## [TRY IT]
Reproduce all the entries beneath this sentence exactly.
***** THE DATA
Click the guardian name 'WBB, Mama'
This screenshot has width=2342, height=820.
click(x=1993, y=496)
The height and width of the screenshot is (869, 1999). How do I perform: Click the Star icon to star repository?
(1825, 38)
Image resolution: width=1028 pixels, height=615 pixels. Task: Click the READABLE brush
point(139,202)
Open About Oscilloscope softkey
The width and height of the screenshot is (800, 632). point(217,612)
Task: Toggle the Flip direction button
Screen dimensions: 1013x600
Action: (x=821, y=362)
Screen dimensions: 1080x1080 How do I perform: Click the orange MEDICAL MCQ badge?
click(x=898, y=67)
**********
## [SOLUTION FOR THIS TASK]
Click the guardian name 'WBB, Mama'
This screenshot has width=2342, height=820.
click(x=1993, y=496)
The height and width of the screenshot is (869, 1999). How do I perform: Click the Star icon to star repository?
(1825, 38)
Image resolution: width=1028 pixels, height=615 pixels. Task: Click the READABLE brush
point(139,202)
Open About Oscilloscope softkey
The width and height of the screenshot is (800, 632). point(217,612)
Task: Toggle the Flip direction button
Screen dimensions: 1013x600
Action: (x=821, y=362)
Screen dimensions: 1080x1080 How do I perform: Click the orange MEDICAL MCQ badge?
click(x=898, y=67)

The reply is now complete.